31.2 Cleaning the data!
In this part first we clean the data using standard text mining techniques eg. removing redundant characters, stop words, stemming etc
library(tm)
library(plyr)
library(stringr)
library(wordcloud)
library(RColorBrewer)
removeURL <- function(x) {
gsub("http[[:alnum:]]*", "", x)
}
removelongWORDS <- function(x) {
gsub("\\b[[:alpha:]]{15,}\\b", "", x, perl=FALSE)
}
removeCharacters <-function (x, characters) {
gsub(sprintf("(*UCP)(%s)", paste(characters, collapse = "|")), "", x, perl = FALSE)
}
reviews <- read.csv(paste0(getwd(),"/resources/wordcloud_sentiment/reviews.csv"), row.names = NULL)
dataset <- reviews$x
dataset <- str_replace_all(dataset, "[^[:alnum:]]", " ")
CorpusObj<- VectorSource(dataset)
CorpusObj<- Corpus(CorpusObj)
CorpusObj <- tm_map(CorpusObj, removelongWORDS)
CorpusObj <- tm_map(CorpusObj, removeURL)
CorpusObj <- tm_map(CorpusObj, removePunctuation)
CorpusObj <- tm_map(CorpusObj, removeNumbers)
CorpusObj <- tm_map(CorpusObj, removeCharacters, c("\uf0b7","\uf0a0"))
CorpusObj <- tm_map(CorpusObj, tolower)
CorpusObj <- tm_map(CorpusObj, stemDocument, language = "english")
CorpusObj <- tm_map(CorpusObj, removeWords,
c(stopwords("english"), "text show-more__control", "movi",
"like","vote", "also","review", "permalink", "help", "stori","charact"))
CorpusObj<-tm_map(CorpusObj,stripWhitespace)
CorpusObj.tdm <- TermDocumentMatrix(CorpusObj, control = list(minWordLength = 3))
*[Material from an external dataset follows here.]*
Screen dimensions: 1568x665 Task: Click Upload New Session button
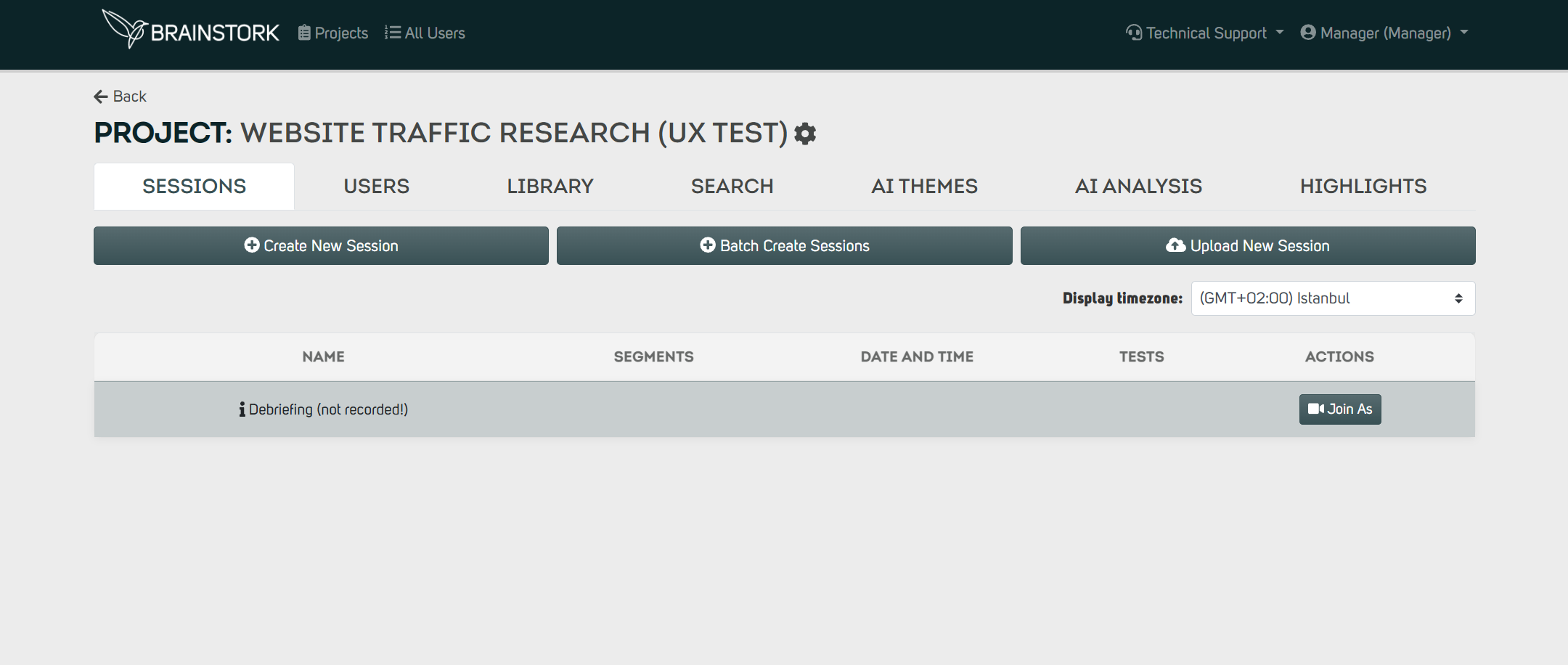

freqr <- rowSums(as.matrix(CorpusObj.tdm))
CorpusObj.tdm.sp <- removeSparseTerms(CorpusObj.tdm, sparse=0.90)
We make a term document matrix
mTDM <- as.matrix(CorpusObj.tdm)
v <- sort(rowSums(mTDM),decreasing=TRUE)
d <- data.frame(word = names(v),freq=v)
head(d, 10)
## word freq
## can can 41
## thano thano 38
## just just 37
## film film 30
## time time 30
## aveng aveng 29
## endgam endgam 29
## found found 29
## even even 28
## infin infin 25
31.3 Word Cloud
Finally we create the word cloud from the corpus object that we created in the last part.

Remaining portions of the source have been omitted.